I can't manage to find an answer. The closest I got was $2^{n}$ but that's right only for $n\leq 3$.

Any ideas?

So I keep tried and thought of that:

Let $b_n$ be the number of connected Eulerian graphs with n vertices. $b_n=1$ for $n\leq 3$ and $b_n=(n-1)b_{n-1}$ for $n\geq 4$.

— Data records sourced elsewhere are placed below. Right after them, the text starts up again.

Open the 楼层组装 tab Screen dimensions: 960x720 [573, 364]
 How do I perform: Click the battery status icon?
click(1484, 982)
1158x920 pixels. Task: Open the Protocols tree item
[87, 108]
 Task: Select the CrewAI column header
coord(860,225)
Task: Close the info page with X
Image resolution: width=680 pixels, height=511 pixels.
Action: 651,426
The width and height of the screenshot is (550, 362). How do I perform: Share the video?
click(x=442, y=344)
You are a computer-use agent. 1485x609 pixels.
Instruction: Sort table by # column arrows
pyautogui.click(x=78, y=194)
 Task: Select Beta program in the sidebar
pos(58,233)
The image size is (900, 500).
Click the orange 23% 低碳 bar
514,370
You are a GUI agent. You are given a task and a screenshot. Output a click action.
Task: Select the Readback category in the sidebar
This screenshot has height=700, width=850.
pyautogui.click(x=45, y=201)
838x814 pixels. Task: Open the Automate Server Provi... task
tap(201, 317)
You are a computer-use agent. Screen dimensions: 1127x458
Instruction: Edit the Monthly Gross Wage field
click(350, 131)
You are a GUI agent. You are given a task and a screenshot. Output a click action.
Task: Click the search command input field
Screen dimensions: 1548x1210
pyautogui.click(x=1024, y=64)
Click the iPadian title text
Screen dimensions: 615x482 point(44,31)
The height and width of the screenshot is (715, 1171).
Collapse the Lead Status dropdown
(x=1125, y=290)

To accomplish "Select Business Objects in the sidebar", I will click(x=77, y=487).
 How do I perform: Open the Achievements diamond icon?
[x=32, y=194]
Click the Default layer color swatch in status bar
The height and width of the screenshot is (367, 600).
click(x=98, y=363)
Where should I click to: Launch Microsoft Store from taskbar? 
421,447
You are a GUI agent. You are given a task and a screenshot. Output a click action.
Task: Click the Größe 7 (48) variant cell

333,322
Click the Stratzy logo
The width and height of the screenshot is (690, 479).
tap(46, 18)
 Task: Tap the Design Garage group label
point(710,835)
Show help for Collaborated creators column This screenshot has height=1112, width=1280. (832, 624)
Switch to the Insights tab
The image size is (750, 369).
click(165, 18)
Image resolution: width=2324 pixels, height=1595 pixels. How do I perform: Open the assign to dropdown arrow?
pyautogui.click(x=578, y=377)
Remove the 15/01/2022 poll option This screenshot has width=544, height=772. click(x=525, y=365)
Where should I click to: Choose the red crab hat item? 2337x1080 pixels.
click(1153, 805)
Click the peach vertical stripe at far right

Let $a_n$ be the number of Eulerian graphs with n vertices (the number we want to find). $a_n=\sum_{i=0}^n{n\choose i}b_i$

The reason is that we choose $i$ vertices to be the vertices that are connected (you can say "part of the real graph" because the others don't matter, the Euler path isn't passing through them) and then we multiply it by the number of Euler cycles we can build from them. So we get a sum of ${n\choose i}\cdot b_i$

It's pretty easy to see $b_n$ is like the factorial sequence with a little change. We will get $b_n=\frac{(n-1)!}{2!}$ for $n\geq 4$

And so we got $a_n=2^n$ for $n\leq 3$ and $a_n=\sum_{i=0}^3{n\choose i}+\sum_{i=4}^n {n\choose i}\frac{(i-1)!}{2!}$ for $n\geq 4$

Is that correct?

If it is, is there any way to get rid of the $\sum$?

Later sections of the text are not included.